The next day I went on a trip with the same activista to a school where she gives weekly classes on health and HIV prevention. The school was kinda out in the bush and was very simple. it was maybe 4 large reed huts with palm leaf roofs and all the children sat on the ground as the teachers stood in front of the class with a blackboard. I was much more of a distraction than a help as all the kids wanted to do was just stare at the white guy. SO I played two games with them that are linked with teaching HIV prevention and education and it all went fairly well. Then the teachers invited me to the 10 year anniversary party of the school, I said I would be happy to, they said great and that because I was not a student I would have to pay about $10 USD to attend the party (what?!?!, I could go to a fancy restaurant in the city and have a nice meal with that much money). Sensing some strange scheme to get money out of the American I told them that I would get back to them.

Other stuff

I had some interesting run ins with wild life in October. Of course there is another rat story: One night I woke up to hear my rat trap go off, when I checked it there was no rat but three whiskers attached to it. The rat had just barely avoided death. I think I set the trap too sensitive. SO I reset it but found no rat the next morning. The following night, just as I was settling into bed I saw the rat trying to claw its way into my plastic chest where I keep things like pasta and beans and rice. I realized that the rat had learned not to take the tasty food sitting on the rat trap. I then realized that this rat would never be killed by the rat trap and I had to kill it any way I could or accept it as a new room mate for some time. So, as it was occupied with trying to claw through plastic, I gently got out of my bed and grabbed the broom next to me. I crouched down and snuck up behind the rat very, very quietly. Then I lifted the broomstick and quickly brought it down on the rat’s body. I had thought that the rat would try to run, but I must have broken some bones or something. So I smacked it a couple more time to put it out of its misery. Then as I started to slide it away with the stick and towards the door it woke up and started coughing blood. SO I guess I didn’t kill it I guess I just knocked it out, so I slid it out of my house as quickly as I could as is was convulsing and spitting up blood on my floor. Finally I got it on the veranda where a few more well placed smacks to the head finished it off. Oh how I yern for the days when the most disgusting animal killing experience I had to deal with was sawing off the head of a chicken.

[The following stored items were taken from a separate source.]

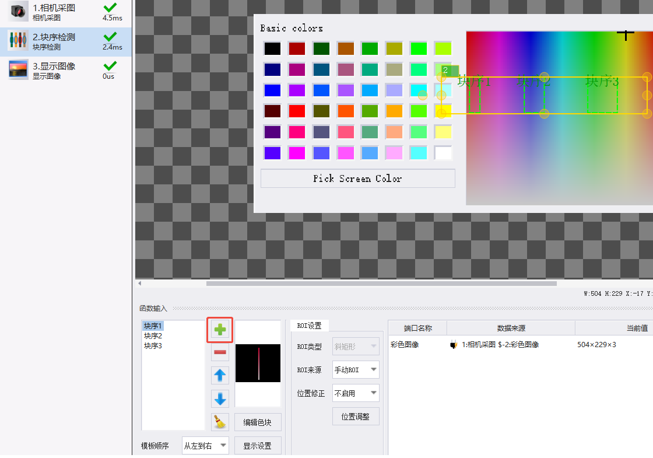
Task: Click the Pick Screen Color button
Action: tap(358, 179)
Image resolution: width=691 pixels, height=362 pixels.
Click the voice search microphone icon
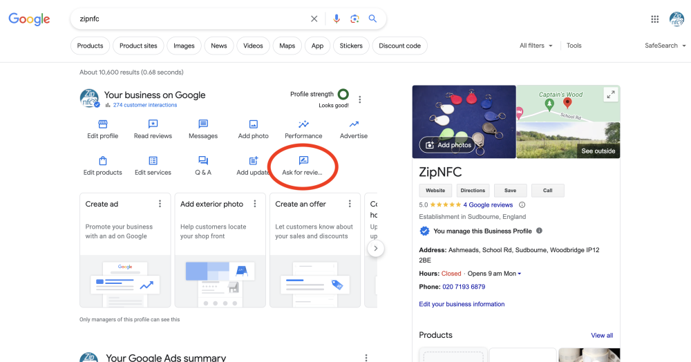point(337,19)
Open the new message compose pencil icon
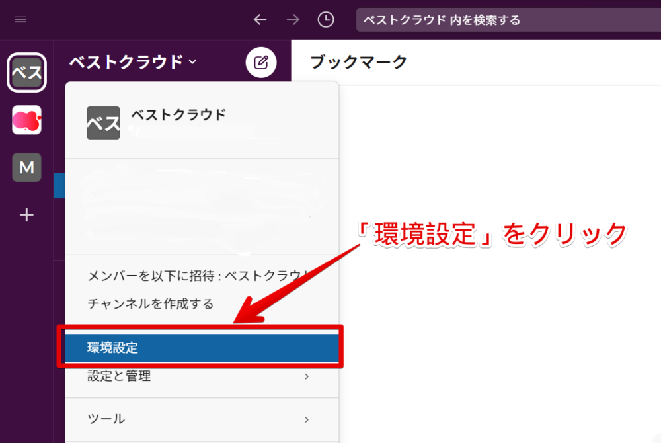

My other wild life I have had to deal with has been scorpions which I have encountered in my bathroom twice now but thankfully (knock on wood) no stings as I was able to scare them away with rocks. Also I had a flea plant a sac of eggs in one of my toe. I had no clue what it was, just a half bubble of dead skin raised from my toe and all the skin around it was numb. The peace corps Dr. I talked to over the phone told me that any Mozambiquan house wife would know how to remove it with a needle. So I went to a Mozambiquan hose wife and she showed up at my house not with a needle but a twig that had been sharpened to a point. I took out a needle and was like “This would be better right, nice, clean, sanitary needle that I washed in bleach?” “No.” she replied, the pointy stick was in her mind obviously the better option, so I washed the pointy stick in bleach and let her go at my toe with it. So she tore off the dead skin and revealed a large sack filled with black puss and then she pulled it out with a dirty, sandy piece of plastic. Then I poured bleach over the crater in my toe. good times.